Cet inconvénient pour la banque est clairement un obstacle au financement des parts de SEL. « Le problème se pose moins aux banquiers lorsque les parts sont d’un montant peu élevé. Mais il se pose réellement pour des montants importants », affirme Michel Watrelos. Selon Dominique Leroy, il y a même des banques qui refusent de financer des parts sociales en raison de ce problème de garantie. « La problématique du financement de parts d’officine en SEL est nouvelle pour les banques et, même si les choses évoluent peu à peu depuis quelques mois, beaucoup d’entre elles refusent encore de s’engager sur ce terrain. »
D’autre part, s’ajoute aussi pour les banques, depuis quelques mois, un nouveau phénomène : l’émergence des sociétés de participation financière de professions libérales (SPFPL). On sait que ces holdings permettent d’acquérir, dans des conditions financières avantageuses, des officines exploitées en SEL. C’est alors la SPFPL qui emprunte pour acquérir les parts de la SEL, et non pas le pharmacien. Mais pour que la SPFPL puisse rembourser l’emprunt souscrit, elle doit percevoir suffisamment de revenus (de dividendes) de la SEL. Or la rentabilité de la SEL et la situation des associés permettront-elles, sur le long terme, de distribuer assez de dividendes ? Une question que doit se poser la banque au moment d’accorder son prêt, et à laquelle il est lui est difficile de répondre.
En pratique, ce nouveau mécanisme de rachat d’officine par une SPFPL n’est pas encore maîtrisé par les banques de réseau, qui rechignent pour l’instant à y apporter leur concours. « Pour les opérations de financement de parts de SEL ou de SPFPL, il faut des collaborateurs bien formés afin d’apporter une réponse de qualité au pharmacien, plaide Luc Fialletout.
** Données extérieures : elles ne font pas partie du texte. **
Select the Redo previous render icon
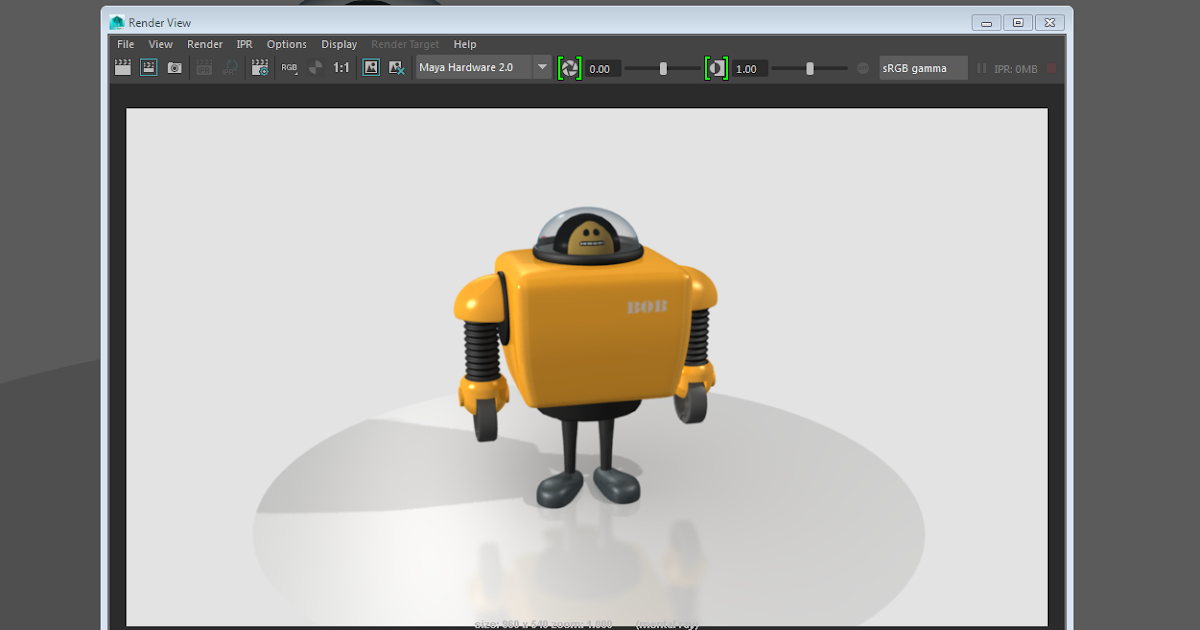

Ces opérations ne sont pas simples pour les banquiers généralistes. Elles peuvent même parfois les effrayer », ajoute le directeur général adjoint d’Interfimo.
Une nouvelle approche.
Une chose est sûre : avec l’augmentation du nombre d’acquisitions de parts de société, l’approche des banques quant au financement de ces opérations va devoir changer. Au lieu de financer des fonds de commerce, c’est-à-dire seulement des actifs, avec éventuellement un nantissement du fonds et une hypothèque sur les murs, les cessions de parts vont les obliger à financer un actif et un passif. Or, quand un pharmacien reprend une société avec du passif (c’est-à-dire des engagements), la banque doit se soucier du rythme auquel celui-ci sera remboursé. De plus, selon la quotité de parts financée, elle doit prendre en compte l’étendue du pouvoir du pharmacien qui entre dans la société : pour une banque, il est très différent de financer 51,1 % du capital ou d’en financer seulement 49,9 %…
Dans ce domaine, les banques généralistes devront donc s’approprier un savoir-faire qu’elles n’ont pas encore aujourd’hui, et qui explique pour partie les refus de financement. « Sur le marché des cessions d’officines, les banques doivent avoir une approche personnalisée. Elles ne peuvent plus raisonner avec des éléments statistiques, mais elles doivent prendre en compte toute une série de critères comme la qualité du pharmacien, la qualité de l’officine, et les équilibres du plan de financement, notamment », conclue Luc Fialletout.